Quantum microelectronics is moving from the realm of theory into the hands of industry, and a French start‑up is steering that transition with a fresh leadership lineup. Quobly, which has been turning silicon into a playground for quantum bits, announced the appointment of three senior technologists: Tristan Meunier as Chief Innovation Officer, Jean‑Charles Barbé as Chief Technology Officer, and Cyril Condemine as Chief Product Development Officer. Their combined experience spans Nobel‑level physics, national research programmes, and deep‑tech entrepreneurship, positioning the company to turn laboratory breakthroughs into datacenter‑ready machines.

From Lab to Datacenter: A Governance Blueprint

Quobly’s new governance model stitches together the entire continuum of quantum development,from basic research and technology transfer to engineering and final product rollout. By aligning the company’s scientific agenda with commercial imperatives, the leadership team can translate experimental advances into market‑ready solutions. The CEO, Maud Vinet, emphasises that this structure will allow Quobly to “connect scientific breakthroughs with real‑world impact.” The appointment of a Chief Innovation Officer ensures that the company’s roadmap remains tightly coupled to the latest breakthroughs in silicon qubits, while a dedicated Product Development Officer guarantees that those breakthroughs are engineered for scale and cost efficiency. This integrated approach is particularly vital in a field where the gap between a functional qubit and a deployable quantum computer can be measured in years and billions of euros.

The new appointments also reinforce Quobly’s ties to the European quantum ecosystem. The company has already secured partnerships with industry leaders such as Soitec, Orano, Air Liquide, and ST Microelectronics, and it has raised record‑setting seed and growth rounds,€19 million in 2023 and €21 million in 2025. By consolidating leadership across science, technology, and product, Quobly can leverage these collaborations to accelerate the transition from prototype to production, a critical step for any quantum venture seeking to move beyond proof‑of‑concept demonstrations.

Engineering the Future: Expertise in Silicon Qubits

Jean‑Charles Barbé brings two decades of experience from France’s premier research institute, CEA‑Leti, where he led simulation, modelling, and technology transfer initiatives. His work has spanned the design of silicon components to the development of national quantum roadmaps, including active participation in the European Quantum Flagship and the PEPR programme. Barbé’s role at Quobly is to validate and secure the company’s quantum modules through both experimental and theoretical lenses. In a field where the slightest fabrication defect can collapse a qubit’s coherence, his expertise in rigorous testing and quality assurance is indispensable.

Barbé’s background also means that Quobly is not merely chasing academic curiosity; it is building a bridge to industry. His experience in transferring research to GlobalFoundries in Dresden, for instance, provides a template for how Quobly might scale its silicon qubit fabrication using existing semiconductor fabs. By integrating quantum‑specific testing into the broader silicon manufacturing pipeline, Quobly can reduce costs and increase throughput, making its machines more attractive to data‑centre operators who demand reliability and scalability.

Turning Ideas into Machines: Product Development Leadership

Cyril Condemine’s career straddles research, engineering, and business, having led deep‑tech startups in augmented reality, structural health monitoring, and embedded systems. At Morphosense, he steered the company from prototype to acquisition by Sercel (Viridien), overseeing product architecture, industrialisation, and market entry. At Quobly, Condemine will translate the company’s core technologies into fully integrated quantum computing products.
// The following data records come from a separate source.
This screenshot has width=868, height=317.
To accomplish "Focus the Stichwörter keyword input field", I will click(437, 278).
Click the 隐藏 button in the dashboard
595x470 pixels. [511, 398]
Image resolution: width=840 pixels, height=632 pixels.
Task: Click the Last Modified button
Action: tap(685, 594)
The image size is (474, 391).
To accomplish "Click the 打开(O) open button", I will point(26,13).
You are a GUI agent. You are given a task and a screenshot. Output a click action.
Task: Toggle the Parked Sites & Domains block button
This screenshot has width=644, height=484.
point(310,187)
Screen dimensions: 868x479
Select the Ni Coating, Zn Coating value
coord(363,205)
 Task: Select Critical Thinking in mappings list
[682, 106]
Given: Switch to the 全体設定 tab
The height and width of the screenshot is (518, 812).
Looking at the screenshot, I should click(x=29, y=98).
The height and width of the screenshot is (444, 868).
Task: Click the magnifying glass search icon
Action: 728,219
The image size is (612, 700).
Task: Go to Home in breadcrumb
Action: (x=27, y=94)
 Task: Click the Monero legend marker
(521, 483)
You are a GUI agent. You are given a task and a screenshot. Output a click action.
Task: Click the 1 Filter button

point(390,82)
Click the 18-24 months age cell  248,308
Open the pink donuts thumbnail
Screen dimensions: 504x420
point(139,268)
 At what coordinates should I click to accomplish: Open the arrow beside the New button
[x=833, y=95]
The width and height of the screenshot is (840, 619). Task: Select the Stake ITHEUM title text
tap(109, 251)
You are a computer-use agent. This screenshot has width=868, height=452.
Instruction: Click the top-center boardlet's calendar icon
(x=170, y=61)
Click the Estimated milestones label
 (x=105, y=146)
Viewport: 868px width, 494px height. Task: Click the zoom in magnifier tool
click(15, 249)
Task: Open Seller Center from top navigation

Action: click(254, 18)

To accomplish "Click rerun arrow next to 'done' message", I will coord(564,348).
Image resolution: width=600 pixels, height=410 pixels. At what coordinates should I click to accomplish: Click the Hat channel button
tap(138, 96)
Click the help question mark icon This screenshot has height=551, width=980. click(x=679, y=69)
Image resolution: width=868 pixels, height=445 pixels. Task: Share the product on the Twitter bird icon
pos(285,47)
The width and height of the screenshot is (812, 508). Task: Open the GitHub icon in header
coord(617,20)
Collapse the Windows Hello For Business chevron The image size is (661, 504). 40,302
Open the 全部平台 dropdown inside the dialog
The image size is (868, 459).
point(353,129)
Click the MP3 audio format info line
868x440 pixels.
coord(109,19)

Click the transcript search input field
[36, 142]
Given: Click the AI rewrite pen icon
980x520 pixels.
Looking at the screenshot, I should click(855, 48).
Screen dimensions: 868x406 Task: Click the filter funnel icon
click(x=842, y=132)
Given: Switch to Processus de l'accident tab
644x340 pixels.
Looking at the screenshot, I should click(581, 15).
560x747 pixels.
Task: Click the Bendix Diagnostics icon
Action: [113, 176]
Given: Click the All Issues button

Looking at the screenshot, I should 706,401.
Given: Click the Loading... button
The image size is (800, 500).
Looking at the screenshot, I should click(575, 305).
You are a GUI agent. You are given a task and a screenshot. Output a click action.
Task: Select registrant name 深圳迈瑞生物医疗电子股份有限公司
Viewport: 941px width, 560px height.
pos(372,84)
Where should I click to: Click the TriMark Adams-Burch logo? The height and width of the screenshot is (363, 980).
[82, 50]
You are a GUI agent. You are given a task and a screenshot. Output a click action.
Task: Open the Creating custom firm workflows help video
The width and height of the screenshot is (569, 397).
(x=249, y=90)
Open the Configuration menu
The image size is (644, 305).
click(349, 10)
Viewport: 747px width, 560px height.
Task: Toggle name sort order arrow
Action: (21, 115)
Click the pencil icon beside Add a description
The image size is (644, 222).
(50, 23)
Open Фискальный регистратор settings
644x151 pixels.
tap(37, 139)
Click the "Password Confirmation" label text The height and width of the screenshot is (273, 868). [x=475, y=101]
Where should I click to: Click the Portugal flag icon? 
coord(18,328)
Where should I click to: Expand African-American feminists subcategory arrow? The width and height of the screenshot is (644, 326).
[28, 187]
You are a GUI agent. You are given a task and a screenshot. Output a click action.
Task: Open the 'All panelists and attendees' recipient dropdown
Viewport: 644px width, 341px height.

His mandate includes defining product architectures that can accommodate the peculiarities of quantum hardware,such as cryogenic environments and error‑correction protocols,while remaining compatible with conventional data‑centre infrastructure. Condemine’s experience in managing the full technology lifecycle means that Quobly can move from lab‑scale chips to modular, plug‑in quantum processors that can be housed in existing server racks. By focusing on end‑to‑end delivery, he aims to make quantum computing not a niche laboratory curiosity but a practical tool for industries ranging from pharmaceuticals to logistics.

Looking Ahead

With a leadership team that blends world‑class physics, proven industrialisation skills, and product‑market expertise, Quobly is poised to accelerate the commercialisation of silicon‑based quantum processors. The company’s strategy,rooted in a governance model that unites research, technology transfer, and product development,reflects a broader shift in Europe toward a cohesive quantum ecosystem. If Quobly can deliver scalable, cost‑effective machines that fit neatly into data‑centre architectures, it could bring quantum computing from the laboratory into everyday business operations, heralding a new era where quantum advantage is a practical commodity rather than a speculative promise.